Je n’omets pas de préciser combien Weathersby est également un beau chanteur à la voix d’airain qui prendra du grain au fil du temps. Logiquement, ses qualités attirent l’attention et lui valent de sortir en 1996 un premier album sous son nom chez Evidence, « Don’t Lay Your Blues on Me ». Il en réalisera neuf au total jusqu’en 2019, puis sa santé commencera à décliner. Outre le premier déjà cité, mes préférés sont « Looking out My Window » (Evidence, 1997), « Come to Papa » (Evidence, 2000) et « Live at Rosa’s Lounge » (Bearpath, 2019). Il a fait l’objet d’une interview dans le numéro 228 de Soul Bag. Mais Weathersby s’est également distingué comme accompagnateur brillant de nombreux artistes/groupes de Chicago. Il est impossible de lister toutes ces collaborations, mais je pense à Bob Corritore, Billy Branch (avec ou sans les Sons of Blues), Buster Benton, Hubert Sumlin, Carey Bell, Mississippi Heat, Rico McFarland, Trudy Lynn, Nora Jean Bruso, Little Milton, John Primer… Des années 1980 à 2000, Carl Weathersby fit partie des guitaristes les plus demandés à Chicago, scène exigeante s’il en est… Il nous a donc quittés ce 9 août 2024 à l’âge de soixante et onze ans suite à des problèmes rénaux.

© : Discogs.

Comme hier pour Joey Gilmore, je vous propose dix chansons en écoute.
I haven’t been too long en 1985 avec les Sons of Blues.

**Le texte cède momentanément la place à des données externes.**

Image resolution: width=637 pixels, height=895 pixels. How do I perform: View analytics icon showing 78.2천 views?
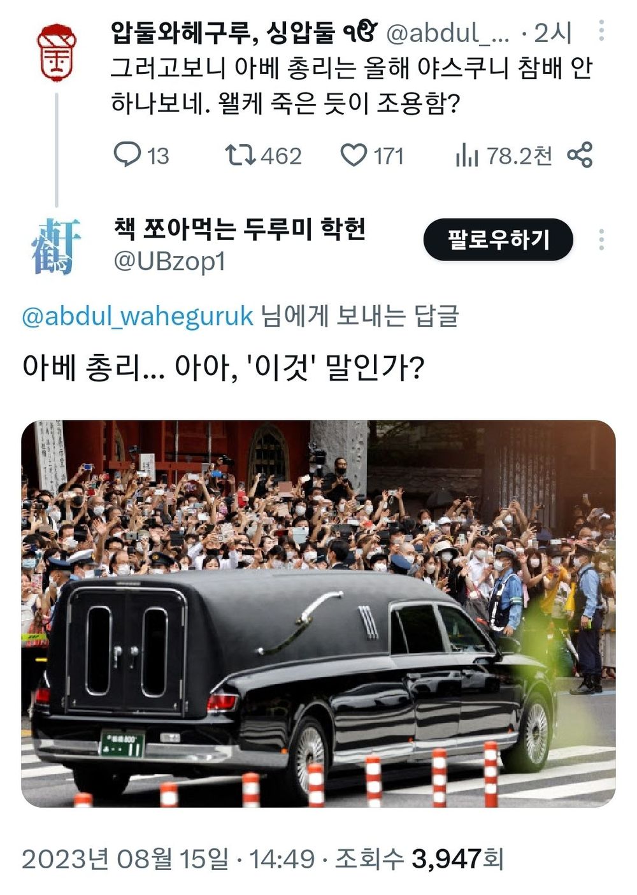pos(466,155)
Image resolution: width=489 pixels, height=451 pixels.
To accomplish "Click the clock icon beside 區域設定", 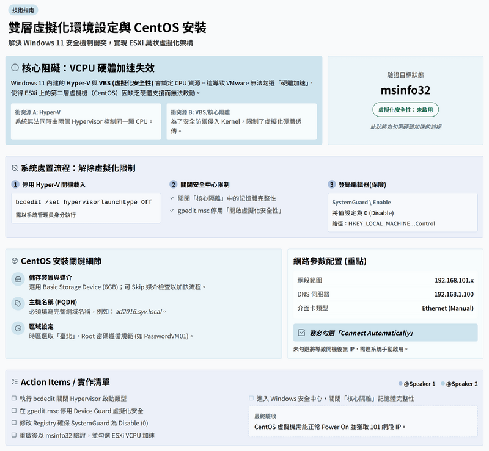I will tap(18, 328).
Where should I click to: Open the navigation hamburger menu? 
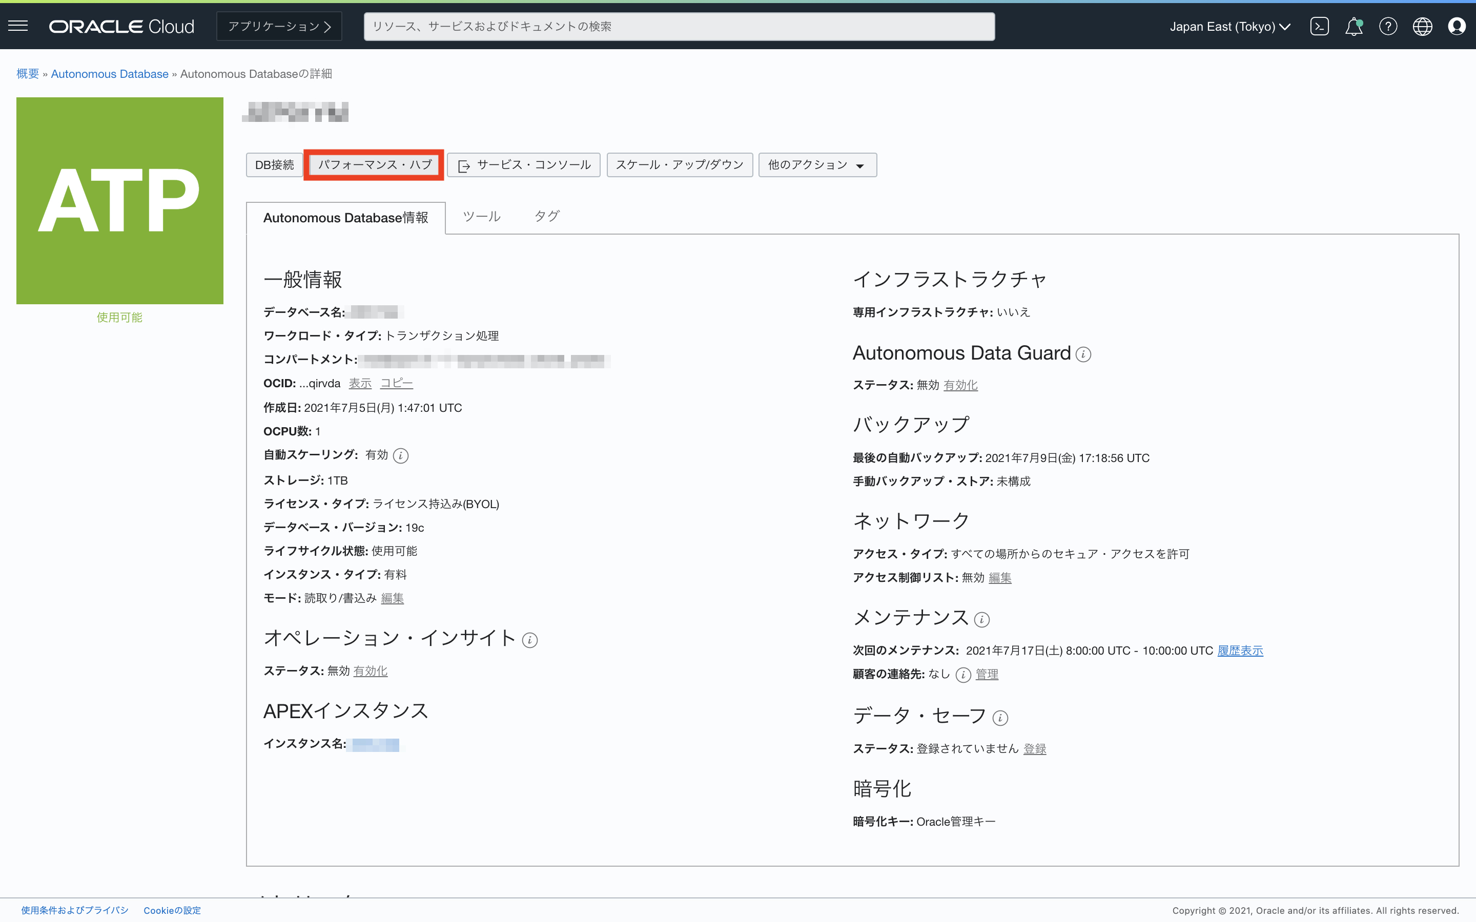(x=18, y=25)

Premier morceau sur lequel Weathersby chante et joue de la guitare sur disque.
Tin Pan Alley en 1992 avec les Sons of Blues.
Should have known better en 1995 avec les Sons of Blues.
Lonesome stranger en 1995 avec Carey Bell.
Somebody help me en 1996.
Hipshakin’ woman en 1997.
Dog in my back yard en 1999 avec Mississippi Heat.
(I feel like) breakin’ up somebody’s home en 2000.
I love the life I live en 2010.
Danger all about en 2019.

Au Chicago Blues Festival en 2023. © : Michael Lepek.